Uitvoeringsregeling Meststoffen
Artikel 56
Artikel 55 is van overeenkomstige toepassing op het vervoer van vaste mest, met dien verstande dat:
de gegevens, bedoeld in het tweede lid, onderdeel b, van dat artikel, niet automatisch door de AGR-apparatuur, maar door de vervoerder in de gegevensdrager van de AGR-apparatuur worden vastgelegd door deze gegevens elektronisch vanaf de monsterverpakking in te lezen;
het gegeven, bedoeld in het tweede lid, onderdeel c, van dat artikel, niet hoeft te worden vastgelegd.
Artikel 76
1. Het gewicht van de op een bedrijf of intermediaire onderneming aangevoerde hoeveelheid dierlijke meststoffen, de van een bedrijf of intermediaire onderneming afgevoerde hoeveelheid dierlijke meststoffen en de binnen een intermediaire onderneming vervoerde hoeveelheid dierlijke meststoffen, bedoeld in artikel 68, eerste lid, van het besluit, wordt door de vervoerder van de desbetreffende meststoffen onverwijld na aanvang van het vervoer bepaald door middel van weging met behulp van een weegwerktuig.
(…)
Artikel 78l
1. De monsternemende organisatie meldt namens en op verzoek van de leverancier de planning van de bemonstering aan de Minister dagelijks uiterlijk om 15:00 uur op de werkdag voorafgaand aan de bemonstering.
(…)
Artikel 122
(…)
3. De in artikel 33b, vijfde lid, van de wet bedoelde elektronische verstrekking van gegevens, de in de artikelen 55, vierde lid, 56, 81, eerste lid, en 92b, vierde en vijfde lid, bedoelde elektronische verzending van gegevens, de in de artikelen 48, vijfde lid, 52, 57a en 58 bedoelde elektronische mededelingen en verstrekkingen van gegevens, de in de artikelen 28a, onderdeel e, en 35f, tweede lid, bedoelde elektronische aanmelding en de in de artikelen 64 en 69a, bedoelde elektronische indiening van gegevens geschieden met gebruikmaking van het door de minister daartoe ter beschikking gestelde elektronische portaal.

Voetnoten

1.Deze dienst is een agentschap van het ministerie van Economische Zaken en Klimaat en het ministerie van Landbouw, Natuur en Voedselkwaliteit.

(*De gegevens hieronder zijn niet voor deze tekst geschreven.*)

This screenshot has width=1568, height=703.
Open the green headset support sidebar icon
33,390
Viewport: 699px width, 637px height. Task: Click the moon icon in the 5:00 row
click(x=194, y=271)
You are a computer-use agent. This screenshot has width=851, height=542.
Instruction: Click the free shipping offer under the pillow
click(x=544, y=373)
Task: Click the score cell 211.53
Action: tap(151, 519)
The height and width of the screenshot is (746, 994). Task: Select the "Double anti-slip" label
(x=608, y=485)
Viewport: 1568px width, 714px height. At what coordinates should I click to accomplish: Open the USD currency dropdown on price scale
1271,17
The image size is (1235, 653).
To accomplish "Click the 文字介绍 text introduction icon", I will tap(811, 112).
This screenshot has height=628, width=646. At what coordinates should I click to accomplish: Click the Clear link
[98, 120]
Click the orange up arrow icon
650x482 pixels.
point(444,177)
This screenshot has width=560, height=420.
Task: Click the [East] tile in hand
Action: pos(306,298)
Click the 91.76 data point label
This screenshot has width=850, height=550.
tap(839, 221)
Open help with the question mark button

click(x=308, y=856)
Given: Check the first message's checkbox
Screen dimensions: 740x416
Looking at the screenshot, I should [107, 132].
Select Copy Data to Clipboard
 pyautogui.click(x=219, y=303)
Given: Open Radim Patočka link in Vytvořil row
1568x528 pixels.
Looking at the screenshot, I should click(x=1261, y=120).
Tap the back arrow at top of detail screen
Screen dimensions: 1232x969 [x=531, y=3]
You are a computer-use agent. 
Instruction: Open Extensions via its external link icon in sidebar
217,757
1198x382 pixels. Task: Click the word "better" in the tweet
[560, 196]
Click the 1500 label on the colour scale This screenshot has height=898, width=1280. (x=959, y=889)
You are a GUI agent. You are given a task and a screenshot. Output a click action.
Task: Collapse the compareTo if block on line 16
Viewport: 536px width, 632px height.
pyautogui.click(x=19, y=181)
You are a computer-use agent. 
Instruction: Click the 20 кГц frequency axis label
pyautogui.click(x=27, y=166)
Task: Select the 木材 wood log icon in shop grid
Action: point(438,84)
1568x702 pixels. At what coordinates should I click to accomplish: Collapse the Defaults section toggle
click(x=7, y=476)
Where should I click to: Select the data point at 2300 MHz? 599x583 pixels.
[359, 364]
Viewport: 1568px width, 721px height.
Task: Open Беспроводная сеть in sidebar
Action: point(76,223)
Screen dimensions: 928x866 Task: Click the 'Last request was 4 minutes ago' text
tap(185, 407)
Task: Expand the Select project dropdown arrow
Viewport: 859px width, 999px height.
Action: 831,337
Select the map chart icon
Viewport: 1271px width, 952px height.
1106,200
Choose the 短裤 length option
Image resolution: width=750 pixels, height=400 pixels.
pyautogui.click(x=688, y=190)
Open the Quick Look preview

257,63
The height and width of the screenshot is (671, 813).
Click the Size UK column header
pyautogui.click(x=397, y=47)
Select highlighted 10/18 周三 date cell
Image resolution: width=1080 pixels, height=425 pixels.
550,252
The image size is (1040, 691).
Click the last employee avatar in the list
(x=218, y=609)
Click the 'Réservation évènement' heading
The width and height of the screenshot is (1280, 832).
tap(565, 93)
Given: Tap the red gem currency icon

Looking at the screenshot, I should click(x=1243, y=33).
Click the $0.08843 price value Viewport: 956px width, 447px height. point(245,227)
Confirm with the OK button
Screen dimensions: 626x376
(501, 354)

2.Boetebeleid Meststoffenwet RVO versie 1.2 van 1 juli 2021 (beleid); https://www.rvo.nl/sites/default/files/2021/07/Boetebeleid_Meststoffenwet_RVO_2.1.pdf
5.Op basis van de Richtlijn 91/676/EEG van 12 december 1991 inzake de bescherming van water tegen verontreiniging door nitraten uit agrarische bronnen (Nitraatrichtlijn).
6.Op grond van de Msw, het Uitvoeringsbesluit Meststoffenwet (Ubm) en de Uitvoeringsregeling Meststoffenwet (Urm).
7.Boetebeleid Meststoffenwet RVO versie 1.2 van 1 juli 2021 (beleid).
9.Dit is een relatienummer dat wordt toegekend als je je bij de RVO registreert.
10.Zie p. 6 van het bestreden besluit: “Bedrijven die een aparte registratie bij de RVO hebben door middel van een eigen relatienummer, worden als aparte c.q. verschillende bedrijven gezien die ook als zodanig moeten opereren.”